Keputusan ini diambil setelah terdakwa dinyatakan bersalah atas tindak pidana pembunuhan berencana.

Korban dalam kasus ini adalah seorang warga bernama Ruslan, yang berusia 61 tahun. Peristiwa tragis tersebut merenggut nyawa korban akibat perbuatan yang telah direncanakan sebelumnya oleh terdakwa.

"Majelis hakim Pengadilan Negeri Lubuk Sikaping menjatuhkan hukuman 20 tahun penjara kepada terdakwa bernama Reski Hamdi. Dia dinyatakan bersalah dalam kasus pembunuhan berencana terhadap korban bernama Ruslan (61)," demikian kutipan dari situs resmi Mahkamah Agung.

Putusan perkara dengan nomor registrasi 35/Pid.B/2026/PN Lbs tersebut dibacakan oleh majelis hakim pada hari Kamis, 27 September. Sidang pembacaan vonis ini merupakan puncak dari proses hukum yang telah dijalani terdakwa.

Hakim menyatakan terdakwa terbukti secara sah dan meyakinkan melanggar Pasal 459 Undang-Undang Nomor 1 Tahun 2023 tentang Kitab Undang-Undang Hukum Pidana. Pasal ini mengatur mengenai tindak pidana pembunuhan.

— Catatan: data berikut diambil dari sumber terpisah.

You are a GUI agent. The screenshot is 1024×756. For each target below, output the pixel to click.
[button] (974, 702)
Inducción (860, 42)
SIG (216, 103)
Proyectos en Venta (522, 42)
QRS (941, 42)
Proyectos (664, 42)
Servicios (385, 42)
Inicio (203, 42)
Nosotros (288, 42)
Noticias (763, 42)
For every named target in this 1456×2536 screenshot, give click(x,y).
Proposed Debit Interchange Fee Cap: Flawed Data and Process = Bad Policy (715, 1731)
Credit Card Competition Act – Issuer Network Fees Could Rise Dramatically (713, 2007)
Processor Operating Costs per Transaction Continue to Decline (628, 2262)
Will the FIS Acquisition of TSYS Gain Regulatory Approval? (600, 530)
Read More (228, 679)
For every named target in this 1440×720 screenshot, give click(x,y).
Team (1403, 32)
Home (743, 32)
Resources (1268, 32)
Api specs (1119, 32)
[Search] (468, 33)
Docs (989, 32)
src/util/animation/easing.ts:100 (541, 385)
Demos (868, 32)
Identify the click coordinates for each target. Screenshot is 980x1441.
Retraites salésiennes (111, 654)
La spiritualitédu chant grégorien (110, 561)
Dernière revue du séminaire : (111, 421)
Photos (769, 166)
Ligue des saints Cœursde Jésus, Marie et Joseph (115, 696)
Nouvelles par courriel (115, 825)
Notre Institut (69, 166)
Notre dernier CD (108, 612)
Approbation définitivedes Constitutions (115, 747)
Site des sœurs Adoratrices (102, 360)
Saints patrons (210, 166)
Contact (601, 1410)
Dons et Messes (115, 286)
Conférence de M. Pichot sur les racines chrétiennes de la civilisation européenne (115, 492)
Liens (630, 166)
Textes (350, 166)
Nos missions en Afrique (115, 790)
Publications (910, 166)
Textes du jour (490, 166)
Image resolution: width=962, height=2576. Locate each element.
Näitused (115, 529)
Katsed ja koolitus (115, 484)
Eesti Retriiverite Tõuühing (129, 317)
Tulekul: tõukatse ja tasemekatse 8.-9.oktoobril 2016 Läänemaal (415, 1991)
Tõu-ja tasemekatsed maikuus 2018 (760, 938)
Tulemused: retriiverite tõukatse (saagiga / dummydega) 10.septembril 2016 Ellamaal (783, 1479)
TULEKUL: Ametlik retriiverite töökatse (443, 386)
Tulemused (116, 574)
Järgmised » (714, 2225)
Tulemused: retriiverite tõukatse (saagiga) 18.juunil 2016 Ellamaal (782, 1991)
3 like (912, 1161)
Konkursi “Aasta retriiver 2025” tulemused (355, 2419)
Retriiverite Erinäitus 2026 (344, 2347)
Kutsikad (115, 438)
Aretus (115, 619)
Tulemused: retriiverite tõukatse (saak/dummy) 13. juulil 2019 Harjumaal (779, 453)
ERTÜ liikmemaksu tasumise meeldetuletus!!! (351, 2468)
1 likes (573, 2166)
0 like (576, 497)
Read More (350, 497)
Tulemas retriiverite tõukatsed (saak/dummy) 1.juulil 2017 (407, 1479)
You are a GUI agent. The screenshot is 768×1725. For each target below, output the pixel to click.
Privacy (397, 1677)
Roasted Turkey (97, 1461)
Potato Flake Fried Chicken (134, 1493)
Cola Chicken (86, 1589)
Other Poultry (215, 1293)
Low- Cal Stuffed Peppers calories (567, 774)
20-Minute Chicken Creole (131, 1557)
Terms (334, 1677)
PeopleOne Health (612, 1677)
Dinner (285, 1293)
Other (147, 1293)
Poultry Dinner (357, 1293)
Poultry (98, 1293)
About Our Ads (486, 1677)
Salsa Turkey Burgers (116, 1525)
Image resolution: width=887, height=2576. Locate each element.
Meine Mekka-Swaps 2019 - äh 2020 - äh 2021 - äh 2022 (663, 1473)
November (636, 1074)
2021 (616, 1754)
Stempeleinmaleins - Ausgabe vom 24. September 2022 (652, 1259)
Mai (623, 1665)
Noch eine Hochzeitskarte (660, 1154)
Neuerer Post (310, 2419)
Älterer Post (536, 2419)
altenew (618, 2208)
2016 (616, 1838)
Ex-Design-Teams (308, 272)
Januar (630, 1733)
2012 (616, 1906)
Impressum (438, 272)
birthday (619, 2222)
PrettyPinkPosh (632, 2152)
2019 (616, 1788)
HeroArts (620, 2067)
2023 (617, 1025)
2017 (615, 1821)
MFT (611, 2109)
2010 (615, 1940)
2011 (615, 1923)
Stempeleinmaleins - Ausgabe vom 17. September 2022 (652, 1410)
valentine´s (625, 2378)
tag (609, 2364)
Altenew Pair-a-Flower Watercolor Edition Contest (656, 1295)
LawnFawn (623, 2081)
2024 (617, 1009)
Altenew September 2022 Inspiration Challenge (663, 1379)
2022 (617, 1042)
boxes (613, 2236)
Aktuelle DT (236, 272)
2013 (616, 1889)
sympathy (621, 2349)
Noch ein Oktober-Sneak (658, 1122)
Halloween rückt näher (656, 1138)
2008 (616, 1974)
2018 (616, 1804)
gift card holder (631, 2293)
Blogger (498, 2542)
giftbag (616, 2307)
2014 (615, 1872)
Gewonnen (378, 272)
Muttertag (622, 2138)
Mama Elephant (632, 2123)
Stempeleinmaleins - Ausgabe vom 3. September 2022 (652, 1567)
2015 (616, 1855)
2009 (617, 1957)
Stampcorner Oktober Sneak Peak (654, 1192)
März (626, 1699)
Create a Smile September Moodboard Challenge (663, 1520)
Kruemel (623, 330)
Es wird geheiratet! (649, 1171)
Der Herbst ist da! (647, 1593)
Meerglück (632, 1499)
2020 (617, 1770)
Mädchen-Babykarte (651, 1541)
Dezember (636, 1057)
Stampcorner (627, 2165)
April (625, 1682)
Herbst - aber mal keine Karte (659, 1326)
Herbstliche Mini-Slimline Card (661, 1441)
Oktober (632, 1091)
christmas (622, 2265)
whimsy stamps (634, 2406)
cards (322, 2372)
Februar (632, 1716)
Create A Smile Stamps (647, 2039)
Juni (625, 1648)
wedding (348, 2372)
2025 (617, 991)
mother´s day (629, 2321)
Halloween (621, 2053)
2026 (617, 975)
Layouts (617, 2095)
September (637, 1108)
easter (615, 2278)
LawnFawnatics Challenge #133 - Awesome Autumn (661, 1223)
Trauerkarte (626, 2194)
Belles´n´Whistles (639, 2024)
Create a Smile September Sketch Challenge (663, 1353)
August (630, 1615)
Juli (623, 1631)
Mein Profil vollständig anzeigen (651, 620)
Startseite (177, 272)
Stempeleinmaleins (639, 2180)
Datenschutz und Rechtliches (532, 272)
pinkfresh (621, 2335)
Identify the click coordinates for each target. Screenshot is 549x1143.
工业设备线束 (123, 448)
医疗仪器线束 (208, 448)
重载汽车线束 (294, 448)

Peristiwa pembunuhan ini terjadi di Jorong V Nagari Lansek Kadok Barat, Kecamatan Rao Selatan, Kabupaten Pasaman, Sumatera Barat. Lokasi kejadian menjadi saksi bisu dari aksi keji yang dilakukan terdakwa.

Peristiwa nahas tersebut terjadi pada hari Senin, 22 Desember 2025. Tanggal ini menjadi titik waktu terjadinya tindak pidana yang kini telah berujung pada vonis berat bagi terdakwa.

Dalam persidangan, terdakwa Reski Hamdi sempat menyampaikan alibi bahwa tindakannya didasari oleh bisikan gaib. Pengakuan ini disampaikan terdakwa saat sedang menikmati kopi di depan rumahnya.